[[ MATERIAL FOR THIS EXERCISE open ]]

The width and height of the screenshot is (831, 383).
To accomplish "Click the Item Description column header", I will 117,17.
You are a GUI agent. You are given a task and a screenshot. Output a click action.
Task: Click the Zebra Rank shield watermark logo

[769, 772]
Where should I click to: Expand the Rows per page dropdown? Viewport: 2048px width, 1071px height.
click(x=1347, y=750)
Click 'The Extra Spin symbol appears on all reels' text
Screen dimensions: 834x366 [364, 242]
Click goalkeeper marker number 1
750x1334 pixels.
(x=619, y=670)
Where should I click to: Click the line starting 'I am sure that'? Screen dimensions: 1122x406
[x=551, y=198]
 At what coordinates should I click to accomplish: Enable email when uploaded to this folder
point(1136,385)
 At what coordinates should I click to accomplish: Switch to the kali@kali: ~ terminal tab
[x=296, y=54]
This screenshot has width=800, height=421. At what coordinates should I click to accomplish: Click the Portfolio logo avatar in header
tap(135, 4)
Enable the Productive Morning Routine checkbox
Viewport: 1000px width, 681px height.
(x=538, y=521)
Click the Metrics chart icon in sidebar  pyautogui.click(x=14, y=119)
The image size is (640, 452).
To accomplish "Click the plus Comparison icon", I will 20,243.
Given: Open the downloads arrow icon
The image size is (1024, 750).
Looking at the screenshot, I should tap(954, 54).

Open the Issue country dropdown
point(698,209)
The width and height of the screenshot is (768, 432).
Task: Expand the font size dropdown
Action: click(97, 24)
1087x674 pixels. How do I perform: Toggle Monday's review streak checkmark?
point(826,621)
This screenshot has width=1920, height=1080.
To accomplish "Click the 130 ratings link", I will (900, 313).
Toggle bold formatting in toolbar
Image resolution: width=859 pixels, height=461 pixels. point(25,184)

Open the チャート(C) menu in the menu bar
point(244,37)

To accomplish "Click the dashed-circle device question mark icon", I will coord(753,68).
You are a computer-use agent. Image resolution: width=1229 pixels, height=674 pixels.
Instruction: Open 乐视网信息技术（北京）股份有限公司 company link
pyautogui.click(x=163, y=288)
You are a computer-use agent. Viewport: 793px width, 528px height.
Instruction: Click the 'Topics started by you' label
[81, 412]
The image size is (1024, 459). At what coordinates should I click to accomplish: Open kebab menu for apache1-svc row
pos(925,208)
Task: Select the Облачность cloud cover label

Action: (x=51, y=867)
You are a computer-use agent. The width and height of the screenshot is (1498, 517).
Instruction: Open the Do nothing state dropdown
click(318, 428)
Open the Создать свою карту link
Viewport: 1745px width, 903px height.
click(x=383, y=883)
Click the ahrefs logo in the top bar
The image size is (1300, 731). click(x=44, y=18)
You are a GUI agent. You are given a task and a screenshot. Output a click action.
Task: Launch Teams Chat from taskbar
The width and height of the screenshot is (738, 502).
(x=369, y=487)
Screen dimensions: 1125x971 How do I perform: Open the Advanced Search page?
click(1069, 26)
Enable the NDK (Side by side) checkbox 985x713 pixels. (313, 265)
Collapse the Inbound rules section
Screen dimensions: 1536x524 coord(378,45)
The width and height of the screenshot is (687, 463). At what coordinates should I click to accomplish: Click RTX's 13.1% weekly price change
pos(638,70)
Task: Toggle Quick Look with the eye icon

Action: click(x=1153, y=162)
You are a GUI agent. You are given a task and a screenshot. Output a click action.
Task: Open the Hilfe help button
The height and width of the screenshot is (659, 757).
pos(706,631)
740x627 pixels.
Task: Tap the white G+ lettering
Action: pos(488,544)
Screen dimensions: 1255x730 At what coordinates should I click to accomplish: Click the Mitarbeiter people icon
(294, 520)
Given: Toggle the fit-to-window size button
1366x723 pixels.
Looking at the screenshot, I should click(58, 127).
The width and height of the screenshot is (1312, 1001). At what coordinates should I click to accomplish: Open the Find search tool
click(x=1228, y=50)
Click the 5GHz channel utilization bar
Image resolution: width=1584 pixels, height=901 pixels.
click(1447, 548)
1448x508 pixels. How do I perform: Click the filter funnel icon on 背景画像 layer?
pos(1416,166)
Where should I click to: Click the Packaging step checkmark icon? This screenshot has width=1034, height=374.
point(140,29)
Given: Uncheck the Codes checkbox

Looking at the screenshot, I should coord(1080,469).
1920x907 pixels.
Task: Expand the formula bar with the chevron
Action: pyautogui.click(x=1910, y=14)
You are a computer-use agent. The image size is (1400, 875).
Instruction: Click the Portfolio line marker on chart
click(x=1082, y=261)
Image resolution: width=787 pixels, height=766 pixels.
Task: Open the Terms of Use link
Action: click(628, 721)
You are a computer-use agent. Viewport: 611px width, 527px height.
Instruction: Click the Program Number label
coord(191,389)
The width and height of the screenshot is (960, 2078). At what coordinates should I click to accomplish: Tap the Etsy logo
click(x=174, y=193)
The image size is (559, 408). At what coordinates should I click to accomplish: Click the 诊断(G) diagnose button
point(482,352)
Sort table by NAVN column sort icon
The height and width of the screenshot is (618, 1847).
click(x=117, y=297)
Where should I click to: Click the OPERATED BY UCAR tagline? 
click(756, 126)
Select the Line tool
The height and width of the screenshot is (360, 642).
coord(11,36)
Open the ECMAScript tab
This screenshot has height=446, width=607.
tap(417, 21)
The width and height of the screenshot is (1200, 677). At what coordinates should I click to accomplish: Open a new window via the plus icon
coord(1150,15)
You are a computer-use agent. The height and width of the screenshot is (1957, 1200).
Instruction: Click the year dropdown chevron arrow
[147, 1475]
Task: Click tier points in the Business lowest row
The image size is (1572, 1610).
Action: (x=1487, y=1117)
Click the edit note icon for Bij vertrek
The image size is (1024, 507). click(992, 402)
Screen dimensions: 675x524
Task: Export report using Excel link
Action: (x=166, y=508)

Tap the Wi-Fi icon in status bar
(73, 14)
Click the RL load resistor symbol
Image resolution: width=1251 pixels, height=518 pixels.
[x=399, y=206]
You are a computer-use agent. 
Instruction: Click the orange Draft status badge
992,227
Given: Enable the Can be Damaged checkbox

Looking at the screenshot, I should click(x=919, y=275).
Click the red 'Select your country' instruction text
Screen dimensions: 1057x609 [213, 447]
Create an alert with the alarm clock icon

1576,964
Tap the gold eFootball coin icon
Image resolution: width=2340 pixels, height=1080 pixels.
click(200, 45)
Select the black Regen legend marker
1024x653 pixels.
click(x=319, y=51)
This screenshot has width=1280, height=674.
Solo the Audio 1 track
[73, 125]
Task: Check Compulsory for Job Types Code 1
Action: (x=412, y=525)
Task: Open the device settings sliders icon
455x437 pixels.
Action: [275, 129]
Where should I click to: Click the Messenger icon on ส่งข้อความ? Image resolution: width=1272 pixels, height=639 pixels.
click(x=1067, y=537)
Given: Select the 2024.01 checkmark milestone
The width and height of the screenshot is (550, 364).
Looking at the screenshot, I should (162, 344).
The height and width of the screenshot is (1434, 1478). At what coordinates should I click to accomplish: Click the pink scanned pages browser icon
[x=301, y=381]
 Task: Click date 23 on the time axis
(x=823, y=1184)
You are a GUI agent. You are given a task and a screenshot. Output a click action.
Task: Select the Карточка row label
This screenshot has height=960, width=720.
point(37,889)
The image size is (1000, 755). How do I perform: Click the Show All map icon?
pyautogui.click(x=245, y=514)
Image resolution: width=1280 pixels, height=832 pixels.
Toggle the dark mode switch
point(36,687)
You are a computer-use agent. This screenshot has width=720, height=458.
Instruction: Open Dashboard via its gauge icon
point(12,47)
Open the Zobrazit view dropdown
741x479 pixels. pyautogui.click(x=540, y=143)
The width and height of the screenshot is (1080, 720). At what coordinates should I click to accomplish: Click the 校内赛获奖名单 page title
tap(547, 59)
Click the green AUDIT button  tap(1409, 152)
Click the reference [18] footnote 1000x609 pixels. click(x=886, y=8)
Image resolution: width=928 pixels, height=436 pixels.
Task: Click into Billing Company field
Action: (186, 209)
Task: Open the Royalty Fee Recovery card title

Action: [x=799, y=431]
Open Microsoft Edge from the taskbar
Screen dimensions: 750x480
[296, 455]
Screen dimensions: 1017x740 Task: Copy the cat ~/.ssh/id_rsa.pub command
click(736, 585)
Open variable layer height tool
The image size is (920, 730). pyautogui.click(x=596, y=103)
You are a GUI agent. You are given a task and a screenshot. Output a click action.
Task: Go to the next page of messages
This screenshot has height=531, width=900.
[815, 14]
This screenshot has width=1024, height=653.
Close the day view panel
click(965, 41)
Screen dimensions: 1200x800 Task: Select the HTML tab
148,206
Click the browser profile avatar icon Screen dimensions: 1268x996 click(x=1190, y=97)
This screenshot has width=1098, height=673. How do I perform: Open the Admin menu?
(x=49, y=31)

[[ MATERIAL FOR THIS EXERCISE closed ]]

--- WHAT YOU NEED TO DO ---
Begin at the line that has "You are a computer-use agent. Image" in the entries above; stop after the line that has "Given: Toggle the fit-to-window size button". Transcribe exactly those lines and no others.

--- EXERCISE OUTPUT ---
You are a computer-use agent. Image resolution: width=1229 pixels, height=674 pixels.
Instruction: Open 乐视网信息技术（北京）股份有限公司 company link
pyautogui.click(x=163, y=288)
You are a computer-use agent. Viewport: 793px width, 528px height.
Instruction: Click the 'Topics started by you' label
[81, 412]
The image size is (1024, 459). At what coordinates should I click to accomplish: Open kebab menu for apache1-svc row
pos(925,208)
Task: Select the Облачность cloud cover label

Action: (x=51, y=867)
You are a computer-use agent. The width and height of the screenshot is (1498, 517).
Instruction: Open the Do nothing state dropdown
click(318, 428)
Open the Создать свою карту link
Viewport: 1745px width, 903px height.
click(x=383, y=883)
Click the ahrefs logo in the top bar
The image size is (1300, 731). click(x=44, y=18)
You are a GUI agent. You are given a task and a screenshot. Output a click action.
Task: Launch Teams Chat from taskbar
The width and height of the screenshot is (738, 502).
(x=369, y=487)
Screen dimensions: 1125x971 How do I perform: Open the Advanced Search page?
click(1069, 26)
Enable the NDK (Side by side) checkbox 985x713 pixels. (313, 265)
Collapse the Inbound rules section
Screen dimensions: 1536x524 coord(378,45)
The width and height of the screenshot is (687, 463). At what coordinates should I click to accomplish: Click RTX's 13.1% weekly price change
pos(638,70)
Task: Toggle Quick Look with the eye icon

Action: click(x=1153, y=162)
You are a GUI agent. You are given a task and a screenshot. Output a click action.
Task: Open the Hilfe help button
The height and width of the screenshot is (659, 757).
pos(706,631)
740x627 pixels.
Task: Tap the white G+ lettering
Action: pos(488,544)
Screen dimensions: 1255x730 At what coordinates should I click to accomplish: Click the Mitarbeiter people icon
(294, 520)
Given: Toggle the fit-to-window size button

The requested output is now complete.